- What to work on -
Reproduce each line from the records that holds "field".

───── Excerpted records ─────

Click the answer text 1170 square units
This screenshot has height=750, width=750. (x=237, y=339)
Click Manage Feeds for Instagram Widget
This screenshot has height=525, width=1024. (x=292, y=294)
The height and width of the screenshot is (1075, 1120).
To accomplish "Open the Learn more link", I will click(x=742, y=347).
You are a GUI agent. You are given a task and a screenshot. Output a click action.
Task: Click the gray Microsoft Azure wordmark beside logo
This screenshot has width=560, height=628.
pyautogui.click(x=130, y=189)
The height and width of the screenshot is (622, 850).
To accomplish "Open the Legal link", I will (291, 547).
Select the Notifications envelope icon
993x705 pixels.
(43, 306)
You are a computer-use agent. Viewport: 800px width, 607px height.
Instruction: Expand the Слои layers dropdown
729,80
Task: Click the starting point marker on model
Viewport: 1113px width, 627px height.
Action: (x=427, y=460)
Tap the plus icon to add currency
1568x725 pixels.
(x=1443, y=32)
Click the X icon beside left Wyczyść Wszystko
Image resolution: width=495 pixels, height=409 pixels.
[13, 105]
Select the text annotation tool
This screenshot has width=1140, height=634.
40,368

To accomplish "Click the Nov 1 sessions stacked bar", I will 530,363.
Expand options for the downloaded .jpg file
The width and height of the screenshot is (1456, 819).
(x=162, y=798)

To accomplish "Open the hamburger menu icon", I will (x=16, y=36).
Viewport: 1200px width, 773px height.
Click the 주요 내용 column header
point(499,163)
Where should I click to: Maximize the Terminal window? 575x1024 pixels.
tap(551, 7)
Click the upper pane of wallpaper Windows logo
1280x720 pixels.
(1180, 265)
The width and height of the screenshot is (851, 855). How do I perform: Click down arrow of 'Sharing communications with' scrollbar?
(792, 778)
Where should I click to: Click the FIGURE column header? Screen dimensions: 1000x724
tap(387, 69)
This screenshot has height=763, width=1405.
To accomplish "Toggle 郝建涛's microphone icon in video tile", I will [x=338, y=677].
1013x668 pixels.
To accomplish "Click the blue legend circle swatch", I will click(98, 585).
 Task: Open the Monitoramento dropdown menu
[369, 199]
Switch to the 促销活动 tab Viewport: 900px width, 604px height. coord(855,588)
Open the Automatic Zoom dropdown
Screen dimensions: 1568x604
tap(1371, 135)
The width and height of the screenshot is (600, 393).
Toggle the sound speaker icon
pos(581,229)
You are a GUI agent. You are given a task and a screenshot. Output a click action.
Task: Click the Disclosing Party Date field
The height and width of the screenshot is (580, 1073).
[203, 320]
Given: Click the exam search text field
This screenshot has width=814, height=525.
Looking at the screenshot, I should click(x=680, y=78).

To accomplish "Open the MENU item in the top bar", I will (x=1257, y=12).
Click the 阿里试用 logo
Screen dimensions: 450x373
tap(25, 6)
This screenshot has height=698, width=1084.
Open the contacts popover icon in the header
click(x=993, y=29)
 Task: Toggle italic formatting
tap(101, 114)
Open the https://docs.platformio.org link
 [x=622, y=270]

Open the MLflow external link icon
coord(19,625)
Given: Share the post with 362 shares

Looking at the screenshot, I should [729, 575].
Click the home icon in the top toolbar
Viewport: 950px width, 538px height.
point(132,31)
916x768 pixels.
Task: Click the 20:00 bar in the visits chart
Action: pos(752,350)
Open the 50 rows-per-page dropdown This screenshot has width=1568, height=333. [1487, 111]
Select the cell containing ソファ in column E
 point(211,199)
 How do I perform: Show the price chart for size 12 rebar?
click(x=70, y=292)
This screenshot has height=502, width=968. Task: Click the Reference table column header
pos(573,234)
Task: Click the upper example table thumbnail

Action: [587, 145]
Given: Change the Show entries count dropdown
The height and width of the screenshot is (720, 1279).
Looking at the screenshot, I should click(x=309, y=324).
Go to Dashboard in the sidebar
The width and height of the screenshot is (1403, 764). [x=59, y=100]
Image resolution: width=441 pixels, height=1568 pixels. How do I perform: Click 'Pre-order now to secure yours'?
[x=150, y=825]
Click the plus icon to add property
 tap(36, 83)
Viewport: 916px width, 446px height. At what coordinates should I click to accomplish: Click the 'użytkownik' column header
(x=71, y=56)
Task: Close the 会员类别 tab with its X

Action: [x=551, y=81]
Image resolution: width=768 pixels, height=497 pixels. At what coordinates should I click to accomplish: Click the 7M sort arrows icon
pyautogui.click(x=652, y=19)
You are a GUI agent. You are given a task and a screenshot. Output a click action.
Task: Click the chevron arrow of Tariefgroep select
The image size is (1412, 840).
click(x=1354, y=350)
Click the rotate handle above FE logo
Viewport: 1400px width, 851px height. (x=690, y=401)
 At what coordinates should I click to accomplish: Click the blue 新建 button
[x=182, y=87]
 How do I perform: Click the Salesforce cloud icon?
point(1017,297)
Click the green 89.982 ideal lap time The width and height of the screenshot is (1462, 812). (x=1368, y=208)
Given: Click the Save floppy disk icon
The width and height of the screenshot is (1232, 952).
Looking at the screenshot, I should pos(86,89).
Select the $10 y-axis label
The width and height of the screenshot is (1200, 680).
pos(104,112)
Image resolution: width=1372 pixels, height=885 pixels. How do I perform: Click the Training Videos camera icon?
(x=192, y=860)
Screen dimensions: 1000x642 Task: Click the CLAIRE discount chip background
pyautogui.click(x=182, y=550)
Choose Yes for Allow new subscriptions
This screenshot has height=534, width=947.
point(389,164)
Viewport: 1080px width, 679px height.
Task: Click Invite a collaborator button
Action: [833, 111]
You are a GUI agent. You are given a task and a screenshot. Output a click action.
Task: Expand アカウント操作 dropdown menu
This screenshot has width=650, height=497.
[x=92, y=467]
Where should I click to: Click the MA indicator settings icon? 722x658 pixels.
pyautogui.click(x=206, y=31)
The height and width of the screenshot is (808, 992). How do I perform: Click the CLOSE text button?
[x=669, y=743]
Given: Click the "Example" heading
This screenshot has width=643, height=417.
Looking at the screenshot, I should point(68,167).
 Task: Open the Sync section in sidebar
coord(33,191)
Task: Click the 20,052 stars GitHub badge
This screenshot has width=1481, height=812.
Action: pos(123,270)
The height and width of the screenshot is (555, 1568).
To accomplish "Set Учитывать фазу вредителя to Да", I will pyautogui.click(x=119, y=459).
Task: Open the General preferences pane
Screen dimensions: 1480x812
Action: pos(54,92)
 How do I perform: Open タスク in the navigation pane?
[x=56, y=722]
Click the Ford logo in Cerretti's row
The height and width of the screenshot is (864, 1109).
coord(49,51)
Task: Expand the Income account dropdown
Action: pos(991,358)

─────

- Solution -
Task: Click the Disclosing Party Date field
Given: Click the exam search text field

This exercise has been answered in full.